Cuban spy Ana Belen Montes was the highest-ranking Pentagon intelligence analyst ever to be busted for working for the Castros. What's also notable, in light of Vladimir Putin's visit to Havana earlier this month, is that she was nabbed in 2001, long after the Cold War ended.
Besides leaking classified material and blowing the cover of covert U.S. intelligence agents, Montes seems to have been charged by her handlers with convincing top brass in Washington that Fidel Castro —who had wanted the Soviets to drop the bomb on this country during the 1962 missile crisis—no longer presents a threat to the U.S. Montes, who rose to become the U.S. military's resident intelligence expert on Cuba, partly accomplished that mission. The Pentagon's 1998 Cuba threat assessment played down its military and intelligence capabilities.
The best Cuba watchers were less sanguine. The Castros remain as paranoid, power-hungry and pathological as ever. They may be economic fools, but they run a good business making the island available to criminal governments, like Iran and North Korea.
Mr. Putin's Cuba trip reinforces the point. The old Cold War villains are up to no good one more time.

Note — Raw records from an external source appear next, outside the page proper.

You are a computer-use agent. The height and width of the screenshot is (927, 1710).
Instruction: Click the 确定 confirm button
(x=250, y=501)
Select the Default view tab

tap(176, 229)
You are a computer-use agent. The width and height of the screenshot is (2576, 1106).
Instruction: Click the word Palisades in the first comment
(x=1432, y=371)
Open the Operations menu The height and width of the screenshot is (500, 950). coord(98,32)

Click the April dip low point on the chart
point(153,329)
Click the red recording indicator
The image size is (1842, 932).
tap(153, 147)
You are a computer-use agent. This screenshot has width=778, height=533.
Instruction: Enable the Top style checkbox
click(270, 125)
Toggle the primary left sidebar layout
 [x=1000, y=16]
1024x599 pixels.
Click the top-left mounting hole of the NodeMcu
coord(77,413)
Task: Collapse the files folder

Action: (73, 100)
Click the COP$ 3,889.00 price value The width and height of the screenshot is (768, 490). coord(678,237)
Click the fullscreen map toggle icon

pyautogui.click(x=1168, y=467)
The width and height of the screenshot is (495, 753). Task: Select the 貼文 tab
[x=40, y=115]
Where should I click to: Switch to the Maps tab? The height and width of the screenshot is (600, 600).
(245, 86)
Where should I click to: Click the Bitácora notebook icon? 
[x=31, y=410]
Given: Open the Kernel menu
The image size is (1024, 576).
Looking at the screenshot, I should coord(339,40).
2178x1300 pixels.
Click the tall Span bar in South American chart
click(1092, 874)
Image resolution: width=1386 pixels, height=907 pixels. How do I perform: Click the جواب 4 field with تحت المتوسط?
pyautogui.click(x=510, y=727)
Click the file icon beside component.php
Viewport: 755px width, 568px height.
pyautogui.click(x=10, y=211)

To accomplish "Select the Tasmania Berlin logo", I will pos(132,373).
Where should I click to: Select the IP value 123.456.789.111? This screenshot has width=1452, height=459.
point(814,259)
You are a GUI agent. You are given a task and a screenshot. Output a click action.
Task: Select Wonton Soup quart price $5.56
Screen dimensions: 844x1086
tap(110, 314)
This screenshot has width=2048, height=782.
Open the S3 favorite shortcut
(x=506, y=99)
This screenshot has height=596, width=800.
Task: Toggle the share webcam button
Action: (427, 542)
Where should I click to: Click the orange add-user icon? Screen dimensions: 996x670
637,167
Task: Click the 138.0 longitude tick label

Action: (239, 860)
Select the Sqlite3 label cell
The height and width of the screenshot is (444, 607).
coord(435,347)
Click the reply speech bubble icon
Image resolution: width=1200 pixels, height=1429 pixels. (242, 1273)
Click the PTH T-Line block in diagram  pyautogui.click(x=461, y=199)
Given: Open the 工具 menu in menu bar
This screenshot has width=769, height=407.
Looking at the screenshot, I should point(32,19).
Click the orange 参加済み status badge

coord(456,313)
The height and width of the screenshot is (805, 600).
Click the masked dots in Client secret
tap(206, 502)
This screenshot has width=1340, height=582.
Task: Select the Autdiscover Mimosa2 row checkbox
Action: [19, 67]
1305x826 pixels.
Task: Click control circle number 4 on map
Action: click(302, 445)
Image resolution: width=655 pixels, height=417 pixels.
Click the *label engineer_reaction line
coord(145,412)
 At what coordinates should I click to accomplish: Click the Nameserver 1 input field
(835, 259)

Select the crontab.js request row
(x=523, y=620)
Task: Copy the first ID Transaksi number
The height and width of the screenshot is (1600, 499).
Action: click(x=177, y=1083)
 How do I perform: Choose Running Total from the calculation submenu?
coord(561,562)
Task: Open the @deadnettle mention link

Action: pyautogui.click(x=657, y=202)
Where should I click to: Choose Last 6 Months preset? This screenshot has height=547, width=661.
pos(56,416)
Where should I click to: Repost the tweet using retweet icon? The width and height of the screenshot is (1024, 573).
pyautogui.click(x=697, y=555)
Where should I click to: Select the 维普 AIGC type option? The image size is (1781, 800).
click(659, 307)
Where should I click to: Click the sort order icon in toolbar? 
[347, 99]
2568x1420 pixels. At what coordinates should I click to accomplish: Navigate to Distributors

Russia's president is trying to rebuild the Soviet empire. Eastern Europe won't cooperate and in Asia the best he will ever be is China's junior partner. But in Latin America Mr. Putin's KGB résumé and willingness to stick his thumb in the eye of the U.S. gives him traction. Colonizing Cuba again is an obvious move.
Cuban President Raúl Castro greets Vladimir Putin in Havana, July 11. Kommersant via Getty Images
After the Soviet Union fell in 1991 and the gravy train to Havana was cut off, Fidel was furious with the Kremlin. It hasn't been easy to get back in his good graces. In 2008 the Moscow news outlet Kommersant reported that Putin friend and Deputy Prime Minister Igor Sechin got the cold shoulder when he visited the island to work on "restoring full-scale cooperation." Kommersant reported that the Castros were "displeased" that Russia had been talking up a military deployment to Cuba without Havana's approval.
But it seems that the world's most notorious moochers are willing to forgive—for the right price. With sugar-daddy Venezuela running into economic problems in recent years and Mr. Putin itching for a place in the Caribbean sun, Cuba has decided to deal.
In February 2013 Russian Prime Minister Dmitry Medvedev traveled to Cuba, where he signed agreements to lease eight Russian jets worth $650 million to Havana and proposed some $30 billion in debt forgiveness. Two months later, Russian Chief of Staff Gen. Valery Gerasimov visited key military and intelligence sites on the island. In August a spokesman for the Black Sea Fleet announced that the Russian guided-missile warship Moskva, the fleet's flagship, had set off for Cuba and other ports in Central and South America.
Fast forward to February of this year. Russian Defense Minister Sergei Shoigu announced that Russia had engaged in talks to establish military bases in Venezuela, Nicaragua and Cuba. The next day a Russian intelligence-gathering ship docked in Havana.
In May, Russia's Security Council and Cuba's Commission for National Security and Defense agreed in Moscow to form a joint working group. "The situation in the world is changing fast and it is dynamic. That's why we need the ability to react promptly," Nikolai Patrushev, secretary of the Russian Security Council, told the press. Cuban Col. Alejandro Castro Espin, son of Raúl Castro, led the Cuban delegation. In June Russia signed a space cooperation agreement with Cuba to allow it to use the island to base its Glonass (Russia's alternative to GPS) navigation stations.
When he called in Havana this month Mr. Putin flaunted his intentions to restore a Russian beachhead in Cuba. The shootdown of the Malaysia Airlines 3786.KU -2.22%flight on the same day that he ended his Latin American tour raised the visibility of a trip that was made for both psychological and strategic reasons. Mr. Putin wants to assure the Free World that he can be a menace in the U.S. backyard—and he wants a local foothold to make the threat real.
Mr. Putin officially wrote off $32 billion of bad Cuban debt on his trip, leaving just $3.2 billion due over the next 10 years. Russia is looking for oil in Cuban waters, and Mr. Putin signed new agreements in energy, industry and trade with Castro. Days after the visit he denied rumors that the Kremlin intends to reopen its old electronic-eavesdropping facility on the island.
That's cold comfort, even if you believe him. Satellite technology has made land-based listening posts obsolete in many ways. Far more troubling is the emergence of Mr. Putin as a Latin American presence. Tyrants all over the region, starting with the Castros, admire his ruthlessness and skill in consolidating economic and political power. They want to emulate him. It's a role model the region could do without.